En guitare sommaire « pouce, ça ne compte pas, pouce c’est pour rire, ah ah ! ah ah ! » J’ai décidé de faire une pause dans le flot continu de l’actualité monomaniaque dont je suis le premier à ne pas pouvoir me passer. Quand j’étais petit, car aussi bizarre que cela puisse vous paraitre, moi aussi j’ai été enfant, et que nous jouions au loup ou à toute autre de ses variantes, les règles prévoyaient une possibilité de récupération après une période d’intense activité en demandant une interruption momentanée de la poursuite, en dehors de la traditionnelle « baraque » dans laquelle on s’enfermait virtuellement à double tour, les fameux cric et crac.

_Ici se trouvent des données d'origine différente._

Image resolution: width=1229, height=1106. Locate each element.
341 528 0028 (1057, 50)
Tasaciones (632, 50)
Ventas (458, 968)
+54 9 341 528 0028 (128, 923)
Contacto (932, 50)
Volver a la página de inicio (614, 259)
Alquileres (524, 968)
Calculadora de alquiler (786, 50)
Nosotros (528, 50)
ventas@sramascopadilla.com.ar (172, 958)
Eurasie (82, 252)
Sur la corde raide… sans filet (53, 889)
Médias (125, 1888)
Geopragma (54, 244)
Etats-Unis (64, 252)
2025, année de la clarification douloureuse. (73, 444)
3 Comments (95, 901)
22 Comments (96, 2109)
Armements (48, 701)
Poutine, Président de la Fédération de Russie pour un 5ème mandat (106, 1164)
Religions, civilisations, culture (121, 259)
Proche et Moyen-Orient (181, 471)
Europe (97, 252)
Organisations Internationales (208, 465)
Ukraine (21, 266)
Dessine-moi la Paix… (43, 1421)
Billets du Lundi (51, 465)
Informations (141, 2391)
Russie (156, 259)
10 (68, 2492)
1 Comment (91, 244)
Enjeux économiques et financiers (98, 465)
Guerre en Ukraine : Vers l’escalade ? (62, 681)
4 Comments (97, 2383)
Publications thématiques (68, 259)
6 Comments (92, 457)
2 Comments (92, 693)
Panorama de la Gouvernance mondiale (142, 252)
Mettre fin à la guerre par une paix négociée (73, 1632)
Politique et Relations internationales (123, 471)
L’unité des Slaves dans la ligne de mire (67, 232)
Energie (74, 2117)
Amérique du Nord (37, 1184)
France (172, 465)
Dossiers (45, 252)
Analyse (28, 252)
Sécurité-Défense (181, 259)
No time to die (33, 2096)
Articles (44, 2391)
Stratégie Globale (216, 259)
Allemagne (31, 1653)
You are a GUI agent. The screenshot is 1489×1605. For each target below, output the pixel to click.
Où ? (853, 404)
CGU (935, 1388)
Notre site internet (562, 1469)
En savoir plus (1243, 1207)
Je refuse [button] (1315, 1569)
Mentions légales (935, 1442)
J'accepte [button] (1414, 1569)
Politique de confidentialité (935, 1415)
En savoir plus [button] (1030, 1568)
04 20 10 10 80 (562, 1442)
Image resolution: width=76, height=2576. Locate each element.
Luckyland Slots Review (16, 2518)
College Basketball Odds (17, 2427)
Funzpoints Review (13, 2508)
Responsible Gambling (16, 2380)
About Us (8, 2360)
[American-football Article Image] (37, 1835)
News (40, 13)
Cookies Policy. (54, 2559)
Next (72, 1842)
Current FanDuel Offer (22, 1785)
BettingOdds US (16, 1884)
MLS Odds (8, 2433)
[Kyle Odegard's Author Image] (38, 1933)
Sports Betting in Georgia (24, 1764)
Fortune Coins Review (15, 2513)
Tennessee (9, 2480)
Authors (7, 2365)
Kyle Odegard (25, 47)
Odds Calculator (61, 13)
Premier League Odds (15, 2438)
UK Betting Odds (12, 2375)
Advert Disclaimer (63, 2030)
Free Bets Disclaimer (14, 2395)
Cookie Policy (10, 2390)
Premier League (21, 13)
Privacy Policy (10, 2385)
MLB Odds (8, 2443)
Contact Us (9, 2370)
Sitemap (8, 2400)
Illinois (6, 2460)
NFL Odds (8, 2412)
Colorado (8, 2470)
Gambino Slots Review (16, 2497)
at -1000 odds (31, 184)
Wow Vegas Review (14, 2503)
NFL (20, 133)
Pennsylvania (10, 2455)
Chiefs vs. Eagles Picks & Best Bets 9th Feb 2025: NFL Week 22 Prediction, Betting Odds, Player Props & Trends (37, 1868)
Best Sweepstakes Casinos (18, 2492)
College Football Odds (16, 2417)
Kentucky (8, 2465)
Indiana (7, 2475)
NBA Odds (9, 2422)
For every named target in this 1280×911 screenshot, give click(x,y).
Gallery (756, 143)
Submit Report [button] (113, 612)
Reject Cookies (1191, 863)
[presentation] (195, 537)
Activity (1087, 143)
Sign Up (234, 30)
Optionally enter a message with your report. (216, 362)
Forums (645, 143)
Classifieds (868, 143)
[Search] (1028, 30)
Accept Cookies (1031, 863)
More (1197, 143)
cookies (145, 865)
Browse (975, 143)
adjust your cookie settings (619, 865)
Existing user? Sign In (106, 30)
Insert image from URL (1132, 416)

Pour signifier l’armistice, il suffisait de brandir ses deux pouces tournés vers le haut, les autres doigts repliés vers la paume. Nous appelions ça « avoir ses caux » (orthographe non garantie). Une expression dont je n’ai plus retrouvé la trace depuis et dont l’origine m’est totalement inconnue. Plus qu’un cessez-le-feu, cette pratique assurait une sorte d’immunité provisoire à celui qui y avait recours. Impossible de le toucher tant qu’il gardait la posture des pouces levés bien en évidence. Alors, pourquoi ne pas rester tout le temps comme ça, bien à l’abri, épargné des risques que continuent à encourir les autres joueurs ? Mais précisément parce que se trouver « hors-jeu » est une position que l’on ne peut assumer éternellement. Le goût du risque, l’attrait du jeu sont plus forts que la crainte de se faire prendre.

Le pouce en l’air, bien plus tard, ce sera aussi le symbole de la liberté, celui de l’auto-stop, avant que la criminalité ne rende l’exercice aussi périlleux pour ses protagonistes. La liberté de découvrir des régions ou des pays inaccessibles sans cette forme de partage où l’on échangeait un moyen de transport contre un peu de conversation, la curiosité de découvrir des personnalités nouvelles. L’occasion pour les sédentaires de vivre une aventure par procuration, et la découverte du vaste monde, même s’il se limitait parfois dans mon cas à quelques dizaines de kilomètres.

L’important, dans cette affaire, c’est de bien montrer qu’il est hors de question de mettre les pouces, une expression dont la signification est évidente, mais dont l’origine est controversée. Si nous sommes dans une arène, alors il ne faut pas baisser les bras, et encore moins les pouces. Il faut au contraire se retrousser les manches.